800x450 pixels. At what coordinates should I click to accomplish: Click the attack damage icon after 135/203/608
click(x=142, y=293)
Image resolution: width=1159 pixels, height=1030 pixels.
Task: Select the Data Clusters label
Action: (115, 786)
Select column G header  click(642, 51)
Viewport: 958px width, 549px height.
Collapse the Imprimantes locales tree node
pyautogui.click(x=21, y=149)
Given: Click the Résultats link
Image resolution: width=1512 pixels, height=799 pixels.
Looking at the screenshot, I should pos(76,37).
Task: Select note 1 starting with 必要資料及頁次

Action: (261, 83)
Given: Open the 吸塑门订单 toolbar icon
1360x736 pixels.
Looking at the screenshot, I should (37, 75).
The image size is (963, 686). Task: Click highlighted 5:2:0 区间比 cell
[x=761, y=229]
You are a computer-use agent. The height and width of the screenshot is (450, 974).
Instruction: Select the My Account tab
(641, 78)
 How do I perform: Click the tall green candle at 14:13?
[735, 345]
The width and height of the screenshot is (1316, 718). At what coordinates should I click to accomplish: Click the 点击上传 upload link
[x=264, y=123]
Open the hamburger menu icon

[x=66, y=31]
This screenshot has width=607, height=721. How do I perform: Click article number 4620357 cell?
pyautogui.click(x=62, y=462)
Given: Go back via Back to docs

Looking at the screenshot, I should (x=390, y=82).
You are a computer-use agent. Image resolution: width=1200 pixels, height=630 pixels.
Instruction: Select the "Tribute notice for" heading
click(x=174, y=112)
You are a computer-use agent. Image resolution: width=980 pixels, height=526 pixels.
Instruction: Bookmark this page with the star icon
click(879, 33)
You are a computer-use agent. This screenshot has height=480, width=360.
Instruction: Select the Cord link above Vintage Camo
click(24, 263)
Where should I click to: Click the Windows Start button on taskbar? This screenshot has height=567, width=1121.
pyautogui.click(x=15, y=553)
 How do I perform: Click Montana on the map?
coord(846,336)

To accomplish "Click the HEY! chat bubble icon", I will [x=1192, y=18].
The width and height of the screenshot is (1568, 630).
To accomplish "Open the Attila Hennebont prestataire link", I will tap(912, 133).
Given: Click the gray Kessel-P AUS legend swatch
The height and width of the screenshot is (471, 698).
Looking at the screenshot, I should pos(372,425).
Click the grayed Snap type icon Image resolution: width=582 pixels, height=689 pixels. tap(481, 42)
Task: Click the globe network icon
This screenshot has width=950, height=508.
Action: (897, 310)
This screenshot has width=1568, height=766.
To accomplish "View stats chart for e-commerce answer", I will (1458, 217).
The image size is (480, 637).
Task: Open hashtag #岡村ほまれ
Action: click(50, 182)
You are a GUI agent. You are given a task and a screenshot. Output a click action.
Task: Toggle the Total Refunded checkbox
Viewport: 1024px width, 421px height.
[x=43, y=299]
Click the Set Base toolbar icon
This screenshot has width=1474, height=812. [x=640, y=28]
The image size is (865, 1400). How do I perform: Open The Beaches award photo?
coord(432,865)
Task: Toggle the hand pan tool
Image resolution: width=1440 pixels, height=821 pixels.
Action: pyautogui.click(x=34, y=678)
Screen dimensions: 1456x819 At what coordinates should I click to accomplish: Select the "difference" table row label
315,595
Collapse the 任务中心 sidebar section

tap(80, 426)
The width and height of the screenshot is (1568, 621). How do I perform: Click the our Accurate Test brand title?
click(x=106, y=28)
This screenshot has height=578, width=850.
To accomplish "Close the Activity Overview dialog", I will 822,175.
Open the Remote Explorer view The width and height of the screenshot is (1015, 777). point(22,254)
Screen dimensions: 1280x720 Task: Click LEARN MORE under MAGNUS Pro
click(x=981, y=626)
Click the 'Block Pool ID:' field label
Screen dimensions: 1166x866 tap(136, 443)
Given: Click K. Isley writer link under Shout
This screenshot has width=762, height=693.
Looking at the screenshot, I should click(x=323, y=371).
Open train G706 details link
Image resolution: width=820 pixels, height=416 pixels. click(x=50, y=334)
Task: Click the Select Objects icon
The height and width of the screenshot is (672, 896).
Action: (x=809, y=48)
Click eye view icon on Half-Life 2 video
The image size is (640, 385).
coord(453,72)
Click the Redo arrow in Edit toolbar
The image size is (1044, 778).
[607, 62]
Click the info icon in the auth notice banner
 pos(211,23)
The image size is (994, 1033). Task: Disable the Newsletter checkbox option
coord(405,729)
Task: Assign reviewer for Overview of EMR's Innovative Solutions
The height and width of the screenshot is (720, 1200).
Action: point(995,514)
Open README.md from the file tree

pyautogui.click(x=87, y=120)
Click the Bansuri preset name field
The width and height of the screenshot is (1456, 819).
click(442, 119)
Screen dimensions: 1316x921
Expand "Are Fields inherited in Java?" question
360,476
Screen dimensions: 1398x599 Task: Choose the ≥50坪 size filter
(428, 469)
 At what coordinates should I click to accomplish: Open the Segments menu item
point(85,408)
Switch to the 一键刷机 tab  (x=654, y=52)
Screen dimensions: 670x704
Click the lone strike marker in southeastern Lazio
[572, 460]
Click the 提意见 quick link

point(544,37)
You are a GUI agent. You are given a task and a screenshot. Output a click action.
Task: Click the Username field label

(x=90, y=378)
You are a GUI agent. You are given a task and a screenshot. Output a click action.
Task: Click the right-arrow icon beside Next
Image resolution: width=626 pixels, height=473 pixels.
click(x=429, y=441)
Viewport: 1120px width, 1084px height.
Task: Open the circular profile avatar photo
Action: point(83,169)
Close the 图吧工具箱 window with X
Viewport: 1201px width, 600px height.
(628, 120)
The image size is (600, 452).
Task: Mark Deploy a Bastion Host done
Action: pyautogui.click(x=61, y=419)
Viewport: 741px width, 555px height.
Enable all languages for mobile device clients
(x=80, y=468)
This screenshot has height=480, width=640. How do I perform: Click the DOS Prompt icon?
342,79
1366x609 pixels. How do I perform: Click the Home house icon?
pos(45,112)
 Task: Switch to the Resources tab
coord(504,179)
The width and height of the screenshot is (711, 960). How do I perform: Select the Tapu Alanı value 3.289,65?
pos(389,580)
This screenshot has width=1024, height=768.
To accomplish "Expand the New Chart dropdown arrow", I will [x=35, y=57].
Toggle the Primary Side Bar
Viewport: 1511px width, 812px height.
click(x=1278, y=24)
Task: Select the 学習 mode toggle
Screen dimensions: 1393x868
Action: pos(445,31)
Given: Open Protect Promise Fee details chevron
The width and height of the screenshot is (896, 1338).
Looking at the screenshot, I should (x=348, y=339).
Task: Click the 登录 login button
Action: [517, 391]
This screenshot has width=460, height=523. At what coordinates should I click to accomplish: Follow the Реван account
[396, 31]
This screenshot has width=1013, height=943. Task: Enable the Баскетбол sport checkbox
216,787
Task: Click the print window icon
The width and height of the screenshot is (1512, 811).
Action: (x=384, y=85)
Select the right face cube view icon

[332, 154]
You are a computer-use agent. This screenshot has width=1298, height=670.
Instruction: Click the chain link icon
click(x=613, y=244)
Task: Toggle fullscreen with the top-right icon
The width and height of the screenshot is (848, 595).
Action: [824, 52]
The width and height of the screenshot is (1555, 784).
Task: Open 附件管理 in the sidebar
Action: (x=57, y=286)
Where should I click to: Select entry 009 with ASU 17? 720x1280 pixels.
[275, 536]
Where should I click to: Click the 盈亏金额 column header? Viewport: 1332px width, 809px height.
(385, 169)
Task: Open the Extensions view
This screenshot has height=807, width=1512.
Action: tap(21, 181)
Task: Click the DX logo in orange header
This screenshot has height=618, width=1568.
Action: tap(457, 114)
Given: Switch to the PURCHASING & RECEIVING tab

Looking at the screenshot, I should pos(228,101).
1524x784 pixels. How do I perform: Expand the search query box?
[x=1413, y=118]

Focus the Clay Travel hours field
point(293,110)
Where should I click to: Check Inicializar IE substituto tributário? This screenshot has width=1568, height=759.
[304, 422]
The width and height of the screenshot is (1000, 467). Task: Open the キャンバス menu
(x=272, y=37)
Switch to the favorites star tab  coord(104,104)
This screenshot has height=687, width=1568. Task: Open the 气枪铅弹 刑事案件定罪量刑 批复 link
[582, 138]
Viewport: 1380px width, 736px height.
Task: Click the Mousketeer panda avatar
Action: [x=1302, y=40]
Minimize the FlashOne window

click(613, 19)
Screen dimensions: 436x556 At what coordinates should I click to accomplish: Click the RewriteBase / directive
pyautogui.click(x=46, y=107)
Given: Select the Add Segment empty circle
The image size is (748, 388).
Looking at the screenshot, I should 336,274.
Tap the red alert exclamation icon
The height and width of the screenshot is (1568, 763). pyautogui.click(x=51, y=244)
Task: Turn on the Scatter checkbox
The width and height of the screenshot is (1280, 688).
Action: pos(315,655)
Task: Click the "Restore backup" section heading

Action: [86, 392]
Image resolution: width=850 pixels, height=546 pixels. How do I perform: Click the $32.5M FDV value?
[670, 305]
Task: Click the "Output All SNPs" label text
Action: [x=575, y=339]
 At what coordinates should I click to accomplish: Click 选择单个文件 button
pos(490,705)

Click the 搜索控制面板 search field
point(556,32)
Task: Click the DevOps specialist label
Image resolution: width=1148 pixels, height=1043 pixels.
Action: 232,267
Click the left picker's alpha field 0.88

--

» **Work item**: Extract, please, the lines from the start of the entries above through the one with "Given: Click the Résultats link", both included, reproducing each exactly and adding nothing.

» **Answer to this problem**:
800x450 pixels. At what coordinates should I click to accomplish: Click the attack damage icon after 135/203/608
click(x=142, y=293)
Image resolution: width=1159 pixels, height=1030 pixels.
Task: Select the Data Clusters label
Action: (115, 786)
Select column G header  click(642, 51)
Viewport: 958px width, 549px height.
Collapse the Imprimantes locales tree node
pyautogui.click(x=21, y=149)
Given: Click the Résultats link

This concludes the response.